US 11,868,439 B2
	Mixed-batch training of a multi-task network
Vitor Guizilini, Santa Clara, CA (US); Adrien David Gaidon, Mountain View, CA (US); Jie Li, Los Altos, CA (US); and Rares A. Ambrus, San Francisco, CA (US)
Assigned to Toyota Research Institute, Inc., Los Altos, CA (US)
Filed by Toyota Research Institute, Inc., Los Altos, CA (US)
Filed on Mar. 29, 2021, as Appl. No. 17/215,646.
Claims priority of provisional application 63/113,477, filed on Nov. 13, 2020.
Prior Publication US 2022/0156525 A1, May 19, 2022
Int. Cl. G06F 18/21 (2023.01); G06T 9/00 (2006.01); G06V 20/56 (2022.01); G06V 20/64 (2022.01); G06T 7/73 (2017.01); G06T 7/50 (2017.01); G06F 18/214 (2023.01)
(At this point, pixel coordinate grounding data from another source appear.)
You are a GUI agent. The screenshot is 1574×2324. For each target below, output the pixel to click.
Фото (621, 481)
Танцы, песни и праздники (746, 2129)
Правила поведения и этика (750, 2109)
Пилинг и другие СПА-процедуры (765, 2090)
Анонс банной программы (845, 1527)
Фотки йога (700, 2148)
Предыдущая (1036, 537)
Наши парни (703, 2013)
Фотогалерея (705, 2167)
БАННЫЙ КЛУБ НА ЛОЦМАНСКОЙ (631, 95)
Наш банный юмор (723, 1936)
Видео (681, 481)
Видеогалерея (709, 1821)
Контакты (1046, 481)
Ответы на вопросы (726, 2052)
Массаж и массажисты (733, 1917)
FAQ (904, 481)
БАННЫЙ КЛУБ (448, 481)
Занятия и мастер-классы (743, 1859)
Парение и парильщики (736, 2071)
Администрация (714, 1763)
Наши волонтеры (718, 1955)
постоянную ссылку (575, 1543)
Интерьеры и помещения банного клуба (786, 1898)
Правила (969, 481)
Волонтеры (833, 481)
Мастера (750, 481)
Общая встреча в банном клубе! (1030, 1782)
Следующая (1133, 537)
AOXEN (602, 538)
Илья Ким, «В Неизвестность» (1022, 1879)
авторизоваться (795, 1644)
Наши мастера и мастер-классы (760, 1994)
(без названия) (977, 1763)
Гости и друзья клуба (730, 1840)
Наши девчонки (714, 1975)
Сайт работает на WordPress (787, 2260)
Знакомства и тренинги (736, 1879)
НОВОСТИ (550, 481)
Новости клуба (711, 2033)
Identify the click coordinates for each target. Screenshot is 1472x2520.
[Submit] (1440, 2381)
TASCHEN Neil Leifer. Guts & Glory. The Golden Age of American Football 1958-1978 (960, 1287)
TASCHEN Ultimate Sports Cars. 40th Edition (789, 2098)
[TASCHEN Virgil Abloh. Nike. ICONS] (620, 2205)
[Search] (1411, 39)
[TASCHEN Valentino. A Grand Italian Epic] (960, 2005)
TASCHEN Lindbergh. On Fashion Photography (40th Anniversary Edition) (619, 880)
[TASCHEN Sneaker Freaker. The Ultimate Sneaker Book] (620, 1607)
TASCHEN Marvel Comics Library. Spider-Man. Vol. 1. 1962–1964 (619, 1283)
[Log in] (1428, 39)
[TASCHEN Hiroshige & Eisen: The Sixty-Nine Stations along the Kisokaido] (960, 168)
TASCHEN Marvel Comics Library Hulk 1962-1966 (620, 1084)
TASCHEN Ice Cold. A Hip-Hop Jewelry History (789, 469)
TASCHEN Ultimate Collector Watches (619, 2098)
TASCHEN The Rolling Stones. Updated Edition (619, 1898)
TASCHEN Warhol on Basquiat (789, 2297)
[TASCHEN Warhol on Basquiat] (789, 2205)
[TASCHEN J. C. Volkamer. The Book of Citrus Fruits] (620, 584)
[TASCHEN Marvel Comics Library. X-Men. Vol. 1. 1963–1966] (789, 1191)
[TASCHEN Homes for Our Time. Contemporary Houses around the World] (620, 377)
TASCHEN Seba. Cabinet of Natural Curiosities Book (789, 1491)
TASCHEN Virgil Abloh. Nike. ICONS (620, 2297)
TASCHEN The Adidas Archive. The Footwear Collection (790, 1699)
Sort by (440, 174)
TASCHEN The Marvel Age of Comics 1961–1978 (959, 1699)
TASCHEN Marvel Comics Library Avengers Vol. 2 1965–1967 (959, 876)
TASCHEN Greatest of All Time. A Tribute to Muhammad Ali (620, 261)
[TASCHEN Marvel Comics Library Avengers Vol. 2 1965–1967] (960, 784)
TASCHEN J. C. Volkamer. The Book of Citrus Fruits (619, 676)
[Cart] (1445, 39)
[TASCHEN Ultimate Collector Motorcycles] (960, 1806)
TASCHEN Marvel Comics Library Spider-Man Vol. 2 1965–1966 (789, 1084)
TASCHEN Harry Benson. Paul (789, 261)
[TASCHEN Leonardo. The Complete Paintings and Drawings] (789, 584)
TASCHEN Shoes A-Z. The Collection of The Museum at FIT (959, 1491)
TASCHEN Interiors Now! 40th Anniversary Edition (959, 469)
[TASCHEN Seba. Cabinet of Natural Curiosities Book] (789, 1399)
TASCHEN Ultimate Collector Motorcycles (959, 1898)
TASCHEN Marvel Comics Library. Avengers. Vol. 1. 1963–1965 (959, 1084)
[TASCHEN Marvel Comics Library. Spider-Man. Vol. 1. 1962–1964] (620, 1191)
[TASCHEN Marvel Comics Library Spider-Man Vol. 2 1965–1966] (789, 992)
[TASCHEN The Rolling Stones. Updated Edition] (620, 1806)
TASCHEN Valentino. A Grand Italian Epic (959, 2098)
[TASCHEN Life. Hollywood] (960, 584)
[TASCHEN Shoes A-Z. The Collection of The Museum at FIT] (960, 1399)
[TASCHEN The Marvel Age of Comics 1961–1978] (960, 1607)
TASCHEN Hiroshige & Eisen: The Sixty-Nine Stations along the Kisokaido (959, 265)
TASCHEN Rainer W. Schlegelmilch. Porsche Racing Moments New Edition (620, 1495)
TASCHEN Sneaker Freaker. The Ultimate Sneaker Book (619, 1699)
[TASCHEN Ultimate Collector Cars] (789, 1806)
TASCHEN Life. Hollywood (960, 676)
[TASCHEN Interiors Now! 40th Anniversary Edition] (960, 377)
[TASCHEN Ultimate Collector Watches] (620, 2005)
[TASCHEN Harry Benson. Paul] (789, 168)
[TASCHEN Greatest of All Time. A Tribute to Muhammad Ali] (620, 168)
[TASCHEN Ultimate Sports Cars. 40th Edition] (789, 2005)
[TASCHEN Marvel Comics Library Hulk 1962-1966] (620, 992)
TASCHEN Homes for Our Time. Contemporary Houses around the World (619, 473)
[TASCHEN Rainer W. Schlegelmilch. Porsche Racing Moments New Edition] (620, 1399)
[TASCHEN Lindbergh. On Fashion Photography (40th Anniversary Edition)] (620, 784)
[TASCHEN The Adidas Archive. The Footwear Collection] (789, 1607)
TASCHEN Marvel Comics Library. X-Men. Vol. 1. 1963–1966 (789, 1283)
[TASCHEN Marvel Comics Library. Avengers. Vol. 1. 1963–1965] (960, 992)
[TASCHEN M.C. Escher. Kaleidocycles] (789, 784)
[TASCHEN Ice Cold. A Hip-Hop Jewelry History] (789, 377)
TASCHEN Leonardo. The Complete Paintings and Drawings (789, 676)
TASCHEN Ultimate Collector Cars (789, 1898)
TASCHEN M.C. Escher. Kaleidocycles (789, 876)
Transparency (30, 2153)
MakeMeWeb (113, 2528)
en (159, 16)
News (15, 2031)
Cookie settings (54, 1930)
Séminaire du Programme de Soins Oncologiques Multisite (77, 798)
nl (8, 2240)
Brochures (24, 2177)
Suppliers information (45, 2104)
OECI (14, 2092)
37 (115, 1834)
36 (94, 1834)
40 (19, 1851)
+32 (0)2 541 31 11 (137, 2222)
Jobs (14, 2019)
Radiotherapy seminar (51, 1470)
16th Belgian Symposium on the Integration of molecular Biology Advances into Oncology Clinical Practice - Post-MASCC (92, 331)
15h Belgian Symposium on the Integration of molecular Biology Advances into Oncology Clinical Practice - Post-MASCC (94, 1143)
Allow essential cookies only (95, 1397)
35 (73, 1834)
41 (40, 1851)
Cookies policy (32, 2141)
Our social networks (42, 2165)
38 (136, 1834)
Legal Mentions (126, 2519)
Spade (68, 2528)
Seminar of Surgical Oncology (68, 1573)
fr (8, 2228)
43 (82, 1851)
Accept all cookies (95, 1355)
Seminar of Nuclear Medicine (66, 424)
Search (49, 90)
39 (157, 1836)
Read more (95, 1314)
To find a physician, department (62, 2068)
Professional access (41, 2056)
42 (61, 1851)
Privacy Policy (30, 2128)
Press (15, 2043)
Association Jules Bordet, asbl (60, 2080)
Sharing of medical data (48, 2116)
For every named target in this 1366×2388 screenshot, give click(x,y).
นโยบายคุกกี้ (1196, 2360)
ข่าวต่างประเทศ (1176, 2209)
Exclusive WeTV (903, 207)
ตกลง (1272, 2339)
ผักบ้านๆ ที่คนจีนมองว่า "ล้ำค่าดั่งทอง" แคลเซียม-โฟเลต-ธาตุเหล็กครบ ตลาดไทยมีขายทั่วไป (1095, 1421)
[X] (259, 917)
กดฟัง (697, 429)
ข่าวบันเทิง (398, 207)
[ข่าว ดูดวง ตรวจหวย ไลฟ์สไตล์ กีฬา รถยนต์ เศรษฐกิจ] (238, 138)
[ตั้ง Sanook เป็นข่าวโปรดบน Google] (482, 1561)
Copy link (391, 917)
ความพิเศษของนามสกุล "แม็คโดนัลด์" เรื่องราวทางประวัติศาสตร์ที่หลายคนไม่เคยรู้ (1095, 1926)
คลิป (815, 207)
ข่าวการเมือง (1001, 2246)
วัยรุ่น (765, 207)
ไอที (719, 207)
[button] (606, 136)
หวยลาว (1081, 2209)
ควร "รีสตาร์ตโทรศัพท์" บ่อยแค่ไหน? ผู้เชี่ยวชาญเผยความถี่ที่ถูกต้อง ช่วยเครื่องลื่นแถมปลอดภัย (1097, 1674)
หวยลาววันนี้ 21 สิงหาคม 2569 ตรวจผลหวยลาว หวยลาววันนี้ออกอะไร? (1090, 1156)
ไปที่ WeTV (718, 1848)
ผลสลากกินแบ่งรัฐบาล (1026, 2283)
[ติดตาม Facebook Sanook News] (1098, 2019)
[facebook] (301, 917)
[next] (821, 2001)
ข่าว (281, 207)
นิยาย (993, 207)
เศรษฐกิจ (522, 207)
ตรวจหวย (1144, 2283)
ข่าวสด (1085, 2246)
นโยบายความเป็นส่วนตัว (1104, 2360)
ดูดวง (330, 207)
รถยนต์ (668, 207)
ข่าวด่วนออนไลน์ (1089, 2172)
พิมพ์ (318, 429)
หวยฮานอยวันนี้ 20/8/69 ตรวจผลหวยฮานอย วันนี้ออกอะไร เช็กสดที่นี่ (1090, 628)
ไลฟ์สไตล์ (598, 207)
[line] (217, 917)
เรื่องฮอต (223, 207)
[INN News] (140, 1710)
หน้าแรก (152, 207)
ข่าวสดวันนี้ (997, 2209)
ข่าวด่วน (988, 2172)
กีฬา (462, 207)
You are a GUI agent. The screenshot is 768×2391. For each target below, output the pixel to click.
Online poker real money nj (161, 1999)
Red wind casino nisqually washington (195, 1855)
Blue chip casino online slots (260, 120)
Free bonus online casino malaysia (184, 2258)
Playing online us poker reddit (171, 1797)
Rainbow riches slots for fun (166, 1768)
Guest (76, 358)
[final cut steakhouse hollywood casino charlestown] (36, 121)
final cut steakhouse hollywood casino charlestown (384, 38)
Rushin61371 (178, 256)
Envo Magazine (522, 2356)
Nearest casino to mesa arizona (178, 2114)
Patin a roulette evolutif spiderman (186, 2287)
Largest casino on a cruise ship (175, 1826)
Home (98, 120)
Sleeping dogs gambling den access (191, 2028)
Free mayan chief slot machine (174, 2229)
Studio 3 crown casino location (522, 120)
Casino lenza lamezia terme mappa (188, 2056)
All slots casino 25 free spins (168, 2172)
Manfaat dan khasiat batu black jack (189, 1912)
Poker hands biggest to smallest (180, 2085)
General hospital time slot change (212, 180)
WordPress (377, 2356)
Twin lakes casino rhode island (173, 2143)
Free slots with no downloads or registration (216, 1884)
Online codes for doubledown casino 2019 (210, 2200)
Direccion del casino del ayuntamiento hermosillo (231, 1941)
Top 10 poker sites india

CPC G06F 18/2178 (2023.01) [G06F 18/2148 (2023.01); G06T 7/50 (2017.01); G06T 7/74 (2017.01); G06T 9/002 (2013.01); G06V 20/56 (2022.01); G06V 20/64 (2022.01); G06T 2207/10024 (2013.01); G06T 2207/10028 (2013.01); G06T 2207/20081 (2013.01); G06T 2207/20084 (2013.01)]

17 Claims

1. A perception system, comprising:

one or more processors; and

a memory communicably coupled to the one or more processors and storing:

a network module including instructions that, when executed by the one or more processors, cause the one or more processors to:

acquire training data that includes real data and virtual data for training a multi-task network that performs at least depth prediction and semantic segmentation, the virtual data including synthetic images;

generate a first output from the multi-task network using the real data and second output from the multi-task network using the virtual data over separate executions of the multi-task network;

generate a mixed loss by analyzing the first output to produce a real loss that includes at least a self-supervised loss and the second output to produce a virtual loss that includes a supervised loss comprised of a semantic loss, a depth loss, a surface normal loss, and a synthesis loss; and

update the multi-task network using the mixed loss.